我们评估了直接作用抗病毒药物(DAA)诱导的持续病毒学应答(SVR)对加拿大不列颠哥伦比亚省人群中全因、肝脏和药物相关死亡率的影响。
我们使用了不列颠哥伦比亚省肝炎检测者队列的数据,该队列包括自 1990 年以来接受 HCV 检测的人群,并与医疗就诊、住院、处方药物和死亡率的数据相关联。我们随访了接受 DAA 治疗的人群和未接受任何 HCV 治疗的人群,直到死亡或 2019 年 12 月 31 日。我们使用逆概率治疗加权来平衡治疗组和未治疗组的基线特征,并进行多变量比例风险模型分析以评估 DAA 对死亡率的影响。
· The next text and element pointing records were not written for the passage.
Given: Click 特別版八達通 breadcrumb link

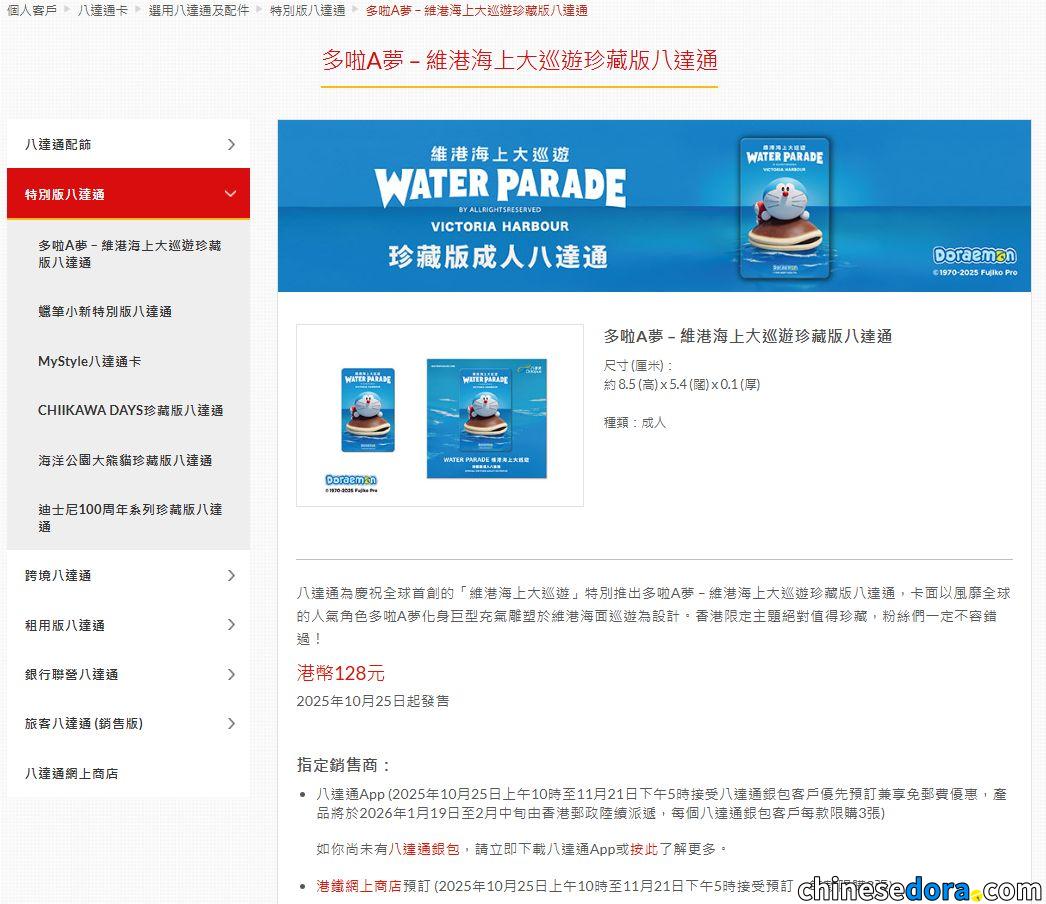Looking at the screenshot, I should [x=307, y=10].
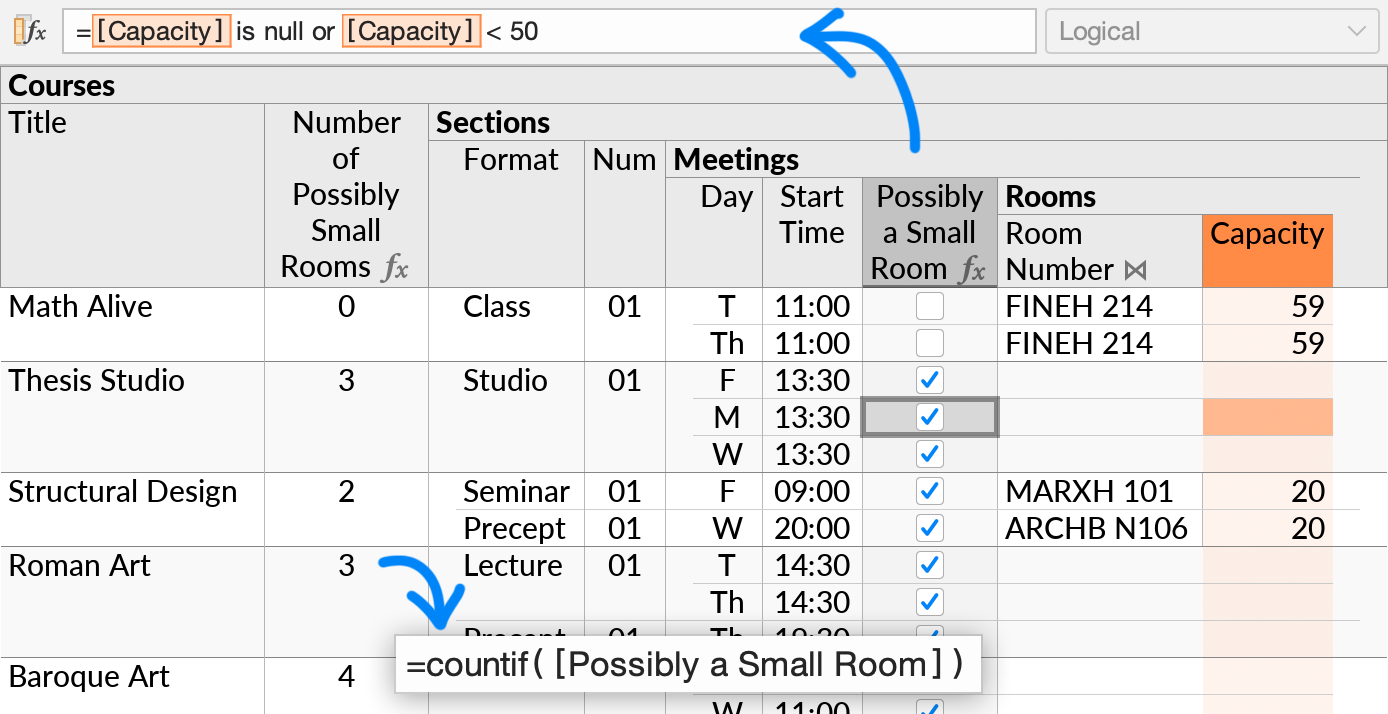Image resolution: width=1388 pixels, height=714 pixels.
Task: Uncheck Thesis Studio's Friday small-room checkbox
Action: [x=929, y=380]
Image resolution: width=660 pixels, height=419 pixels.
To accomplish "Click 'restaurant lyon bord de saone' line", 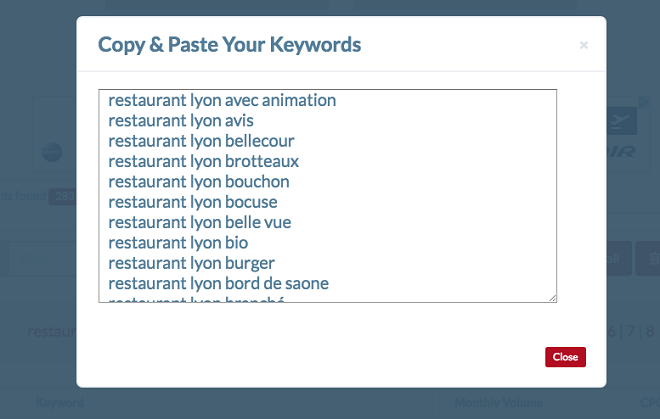I will [218, 283].
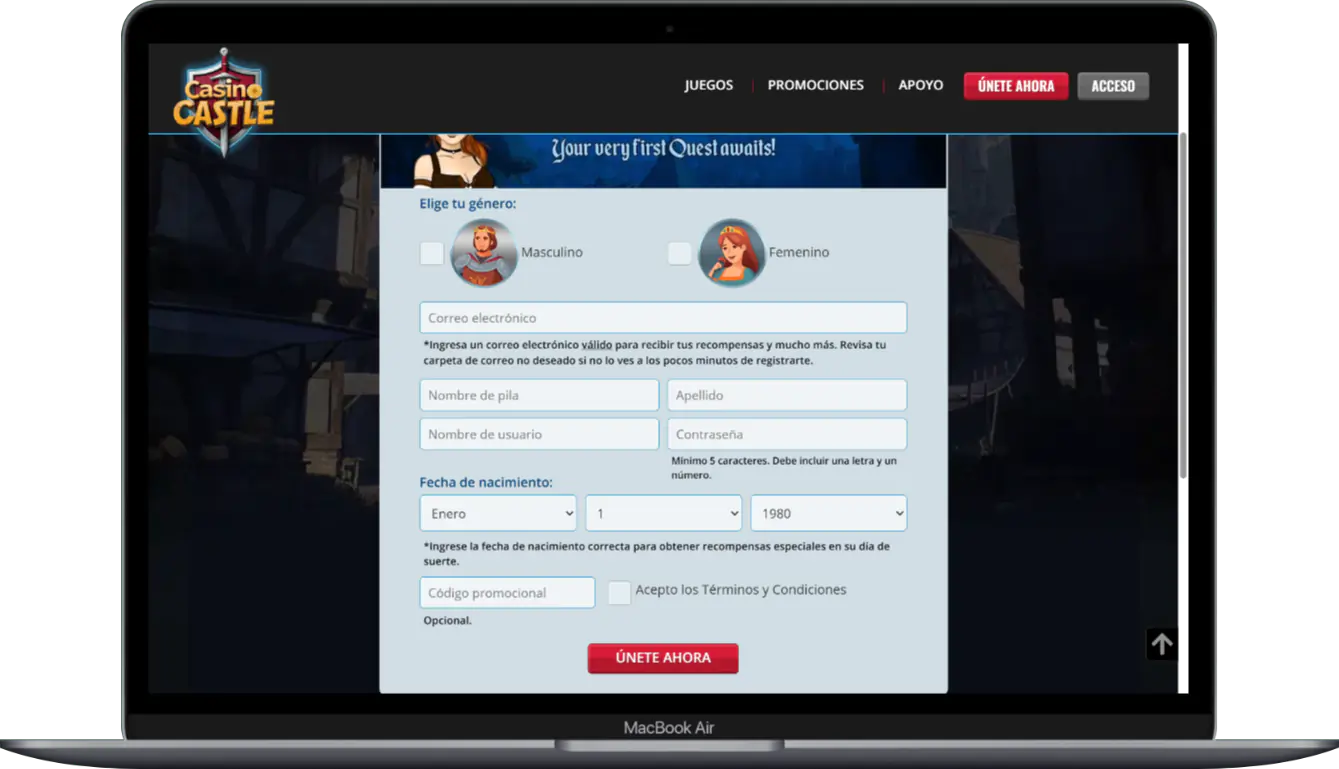Click the page vertical scrollbar
Image resolution: width=1339 pixels, height=769 pixels.
pos(1184,300)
我们的队列包括 10851 例接受 DAA 治疗的患者(SVR10426[96%],无 SVR:425)和 10851 例匹配的未治疗患者。中位随访时间为 2.2 年(IQR 1.3-3.6;最长 6.2 年)。SVR 组的全因死亡率为 19.5/1000 人年(死亡 552 例),无 SVR 组为 86.5/1000 人年(死亡 96 例),未治疗组为 99.2/1000 人年(死亡 2 例,死亡 2133 例)。在多变量模型中,SVR 与全因(调整后的危险比[aHR]0.19;95%CI 0.17-0.21)、肝脏(调整后的亚分布风险比[aasHR]0.22,95%CI 0.18-0.27)和药物相关死亡率(调整后的亚分布风险比[aasHR]0.26,95%CI 0.21-0.32)显著降低相关,与未治疗相比。年龄较大和肝硬化与肝脏相关死亡率的风险增加相关,而年龄较小、注射吸毒(IDU)、有问题的酒精使用和 HIV/HBV 合并感染与药物相关死亡率的风险增加相关。
DAA 治疗与全因、肝脏和药物相关死亡率的显著降低相关。IDU 和相关综合征因素与药物相关死亡率风险增加相关,这需要在注射吸毒者中采取综合的社会支持、成瘾和 HCV 护理方法。
我们评估了直接作用抗病毒药物治疗丙型肝炎病毒感染对所有原因、肝脏疾病和药物使用相关死亡的影响。我们发现,直接作用抗病毒药物治疗与丙型肝炎病毒感染者全因、肝脏疾病和药物使用相关死亡风险的显著降低相关。